Causes and Incidence
No definitive etiologic factors have been identified, but risk factors include a familial history, inflammatory bowel disorders and bowel polyps, and a high-fat, low-fiber diet. The incidence of colon cancer in the United States ranks behind breast and lung cancer. Each year colon cancer is diagnosed in more than 156,000 people, and it is the second leading cause of cancer deaths. In 93% the disease is diagnosed after age 50, and the incidence is equally distributed across gender lines, although women more often have cancer of the colon and men cancer of the rectum.
Over a period of 5 years or longer, the adenomatous polyps degenerate into malignant tumors, which are most often located in the rectum or lower colon. The tumor spreads by direct extension through the bowel wall and by intraluminal, hematogenous, and regional lymph node metastases. The liver and lungs are common sites of distant metastasis.

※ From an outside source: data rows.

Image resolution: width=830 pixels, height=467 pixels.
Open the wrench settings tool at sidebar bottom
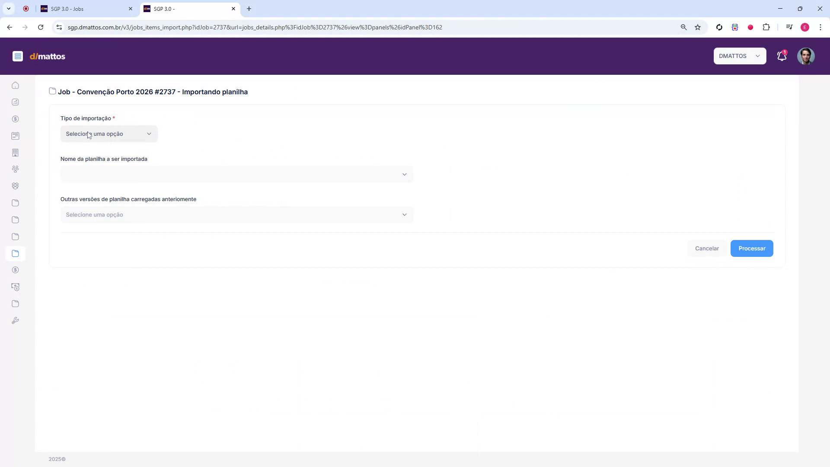16,320
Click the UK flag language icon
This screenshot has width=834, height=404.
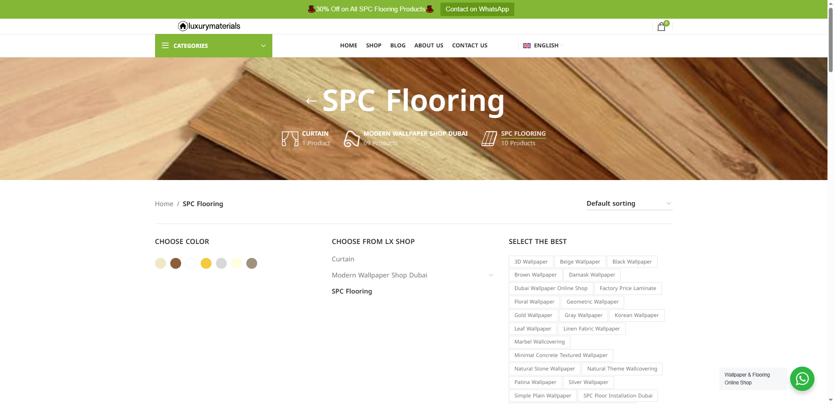(526, 45)
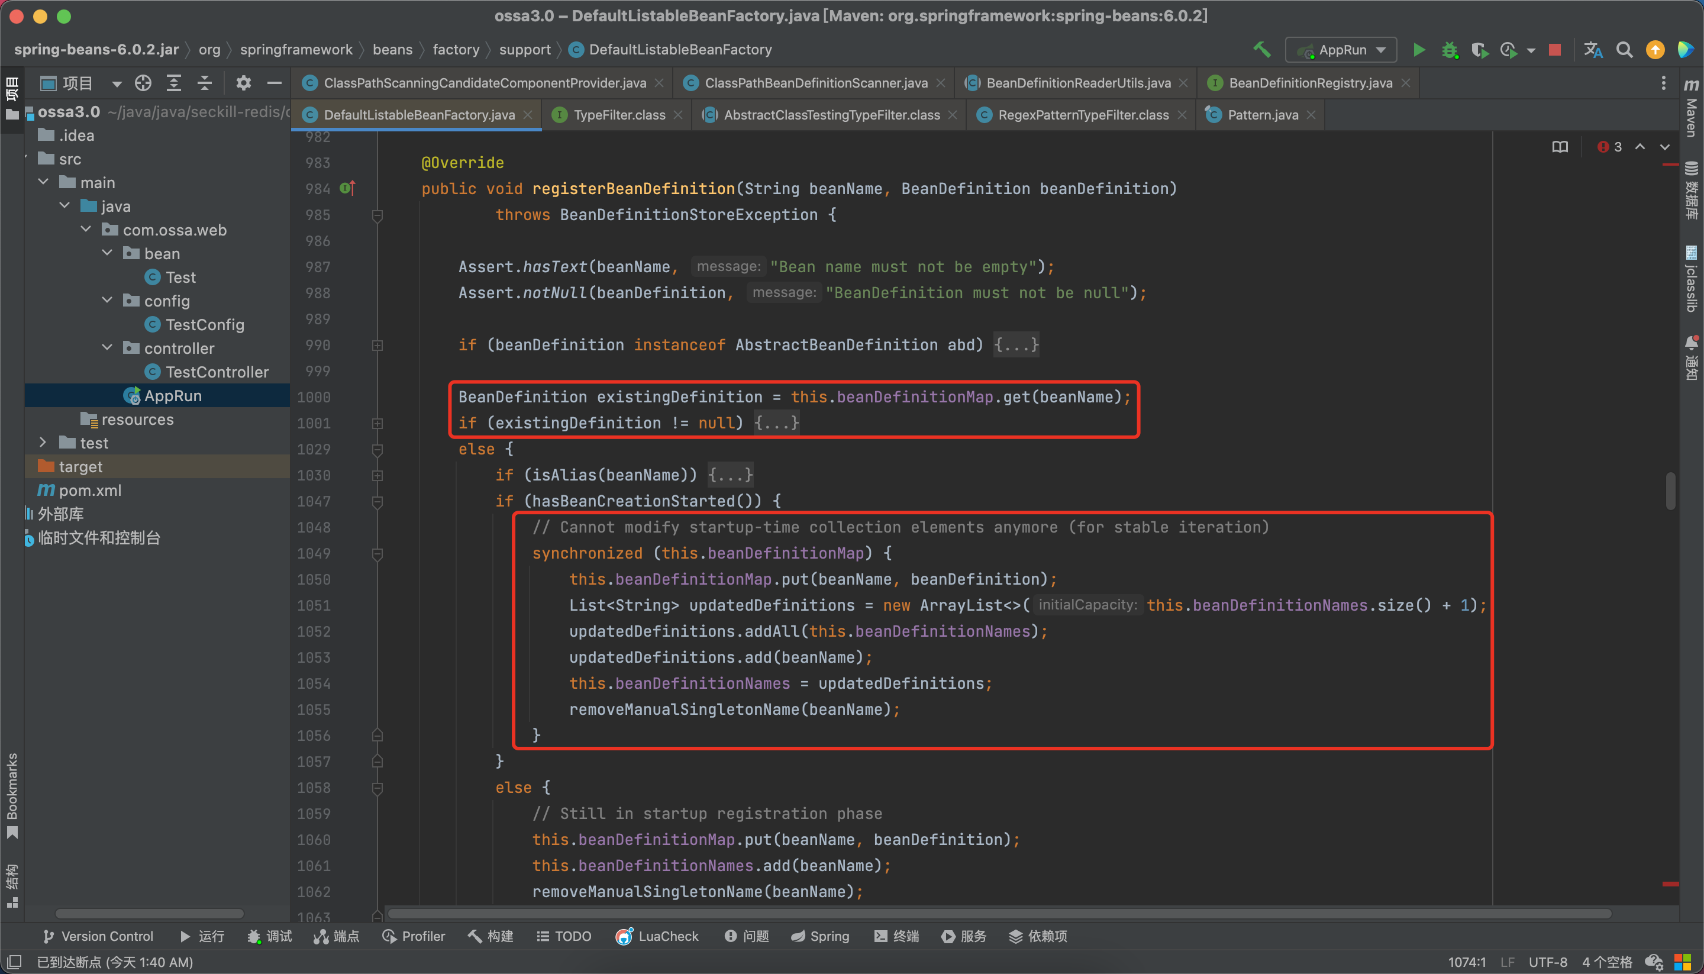Start debugging with the bug icon
Image resolution: width=1704 pixels, height=974 pixels.
[1449, 50]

Cancer of the bowel is largely asymptomatic during the early stages. The most common presenting sign is rectal bleeding on defecation. Changes in bowel patterns, excessive gas, bloating, and cramping may also occur. Pain is unlikely until advanced stages of the disease.

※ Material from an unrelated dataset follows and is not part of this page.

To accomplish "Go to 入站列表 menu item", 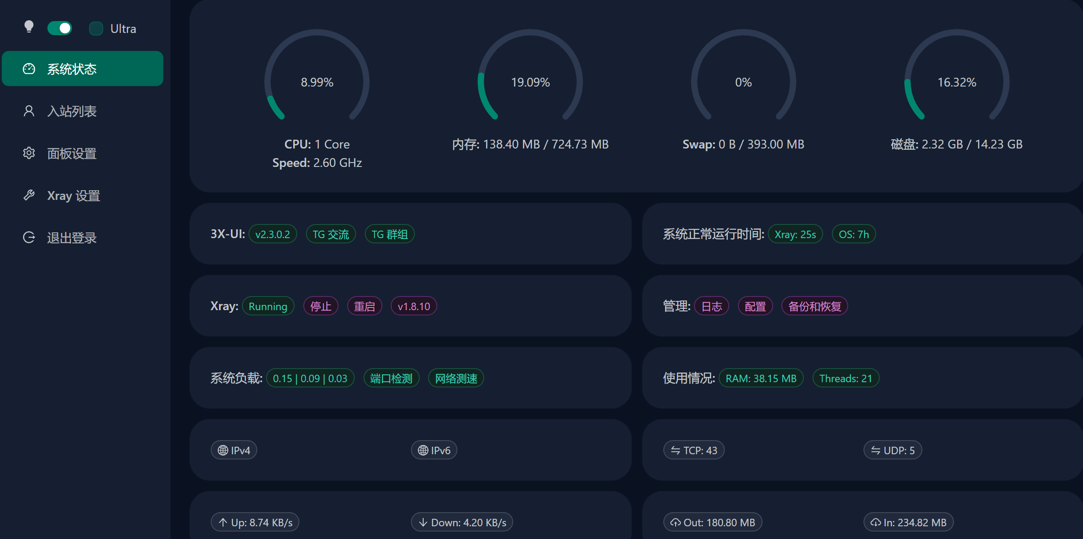I will pos(72,111).
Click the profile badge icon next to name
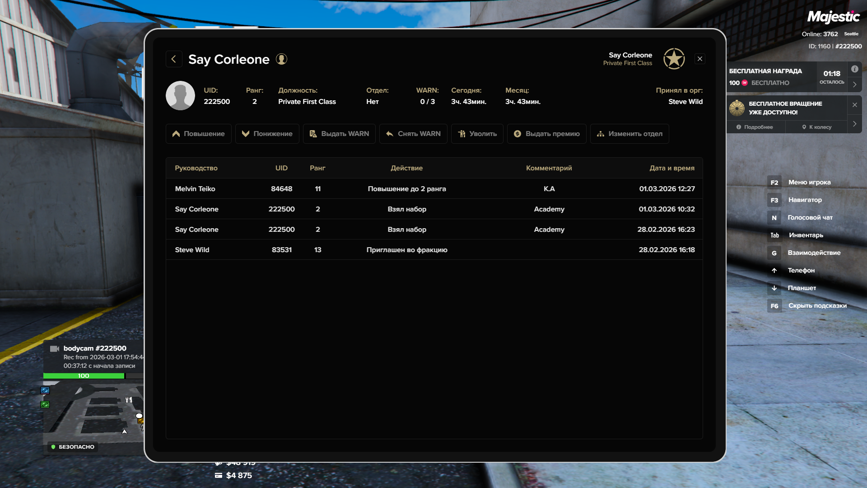 (x=281, y=59)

The chance of survival falls below 50% with regional node involvement, and more than half of these individuals have node involvement at the time of diagnosis. Bowel obstruction or perforation, paralytic ileus, hemorrhage, and liver failure occur with advancing disease.
A history of risk factors, positive result on occult fecal blood test, or palpable lesion on rectal examination indicates a need for follow-up. Visualization of a lesion by colonoscopy or barium enema examination or an elevated carcinoembryonic antigen level indicates the need for tissue biopsy, which is the only definitive mode of diagnosis.
Excision of welldifferentiated rectal tumors; resection of the colon around the tumor with removal of the associated lymphatic drainage system; colostomy; laser or bypass surgery for inoperable obstructing tumors.
Adjunct systemic chemotherapy of 5-fluorouracil (5-FU) and levamisole for colon tumors; 5-FU and metronidazole for rectal tumors.
Radiation plus chemotherapy when four or more positive nodes are found and for palliation; instruction in ostomy care, ostomy support groups; counseling for altered body image.